Nejat Uygur(1927)-(2013) tiyatro oyuncusu ve yönetmeni
10 Ağustos 1927 tarihinde Kilis'te doğdu. İlkokulu Siirt, Ezine ve İntepe'de okudu. 1938 yılında ilkokul öğrencisiyken tiyatroya başladı. Sarıyer, Çanakkale ve Manisa'da ortaokulu tamamladı. Güzel Sanatlar Akademisi'nin Heykel Bölümü'ne girdi. Fakat mezun olamadı.
İsmail Dümbüllü tarafından keşfedildi. 1949 yılında Nejat Uygur Tiyatrosu'nu kurdu. Amatör ve profesyonel olarak 60 yıldan uzun süre tiyatro yaptı. 50'den fazla ödülü var. 2 kez ABD, 4 kez Avrupa turnesine çıktı. 35 yıla yakın bir süre Anadolu turnesi yaptı. 1998 yılında Kültür Bakanlığı tarafından 'Devlet Sanatçısı' unvanı verildi.
1950 yılında Necla Uygur ile evlendi. Beş çocukları oldu.
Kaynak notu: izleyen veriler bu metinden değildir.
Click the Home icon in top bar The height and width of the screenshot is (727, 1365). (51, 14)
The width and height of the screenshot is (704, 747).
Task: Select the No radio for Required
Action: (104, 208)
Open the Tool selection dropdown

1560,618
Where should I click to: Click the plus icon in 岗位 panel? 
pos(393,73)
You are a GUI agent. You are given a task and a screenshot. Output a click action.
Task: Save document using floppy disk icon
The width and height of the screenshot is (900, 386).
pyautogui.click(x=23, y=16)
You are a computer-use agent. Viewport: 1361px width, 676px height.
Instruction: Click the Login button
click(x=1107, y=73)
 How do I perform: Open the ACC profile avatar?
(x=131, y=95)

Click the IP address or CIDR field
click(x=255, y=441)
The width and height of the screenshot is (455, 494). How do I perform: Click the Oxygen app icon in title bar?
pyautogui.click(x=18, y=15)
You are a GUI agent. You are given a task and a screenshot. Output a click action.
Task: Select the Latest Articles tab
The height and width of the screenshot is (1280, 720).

Çocuklarından Süheyl ve Behzat Uygur, babaları gibi tiyatrocu. 10 Eylül 2007 tarihinde kısmi felç geçirdi.
18 Kasım 2013 tarihinde İstanbul'da vefat etti.
AYRINTI
1943 yılında Sarıyer Halkevi'nde boks sporuna başladı. Atletizm, su topu ve atlı sporla ilgilendi.
Ödülleri
2007 - Altın Kelebek TV Yıldızları Yarışması "Tiyatroya Destek Yılı Özel Ödülü" 2006 - Kemal Sunal Kültür Sanat Ödülü "En İyi Tiyatrocu" 1999 - 22. Avni Dilligil Tiyatro Ödülleri "Belkıs Dilligil Onur Ödülü"
Bazı Tiyatro Oyunları
Zamsalak Aman Özal Duymasın Hastane mi? Kestane mi? Minti Minti Hanedan Miğferine Çiçek Eken Asker Cibali Karakolu Benim Annem Evden Neden Kaçtı Şeytandan 29 Gün Evvel Doğan Çocuk (Minti Minti 2) Alo Orası Tımarhane mi? Kaynanatör Sizinki Can da Bizimki Patlıcan mı? Son Umudum Milli Piyango Şeyini Şey Ettiğimin Şeyi
Filmleri
2007 - Beyaz Melek 2004 - Vizontele Tuuba 1974 - Cafer'in Nargilesi 1971 - Cafer Bey İyi, Fakir Ve Kibar 1970 - Cafer Bey
HAKKINDA YAZILANLAR
Nejat Uygur 78 yaşına bastı 10 Ağustos 2005
Kadıköy Belediyesi’nin düzenlediği 3. Kadıköy Tiyatro Festivali’nde sevilen oyunu Cibali Karakolu’nu sahneye koyan Uygur’a Kadıköy Belediyesi sürpriz yaparak doğum günü pastası hazırladı.78.yaşını seyircileriyle birlikte kutlayan Uygur’a Kadıköy Belediye Başkan Vekili Gürsel Tekin, çiçek, sahne arkadaşları ise “kavuk” hediye etti. 62 Yıldır sahnede olduğunu ve yaşıyla övündüğünü kaydeden Uygur, “Yaşımı ispat edercesine çalışıyorum. Ölümden değil ama Azrail’den korkuyorum” dedi. Uygur şunları söyledi:
“Ben kahkaha ile doyuyor, alkışla yaşıyorum. Yüce Allahım onları benden esirgediği anda şoka girerim. Halk çok mühim. Sevdi mi tam seviyor, kolay kolay bırakmıyor. Onların sevgisi bana yetiyor. Büyüğü, küçüğü herkes beni Nejat Abi, Nejat baba diye çağırıyor. Bazı arkadaşlarım çok seviliyorum diye beni kıskanıyor. Turnelerle yaşımı hesaplıyorum. Şimdi Nasrettin Hoca Avrupa Birliği’nde adlı bir oyun yazıyorum. Bu oyunu da sahneye koyacağım. Bundan sonra ne olur ne olmaz bilemiyorum. İzmir de bir mezartaşı yaptırmıştım, çalındı. Üzerinde Hastayım, hastayım dedim kimse inanmadı yazıyordu. O çalındı.”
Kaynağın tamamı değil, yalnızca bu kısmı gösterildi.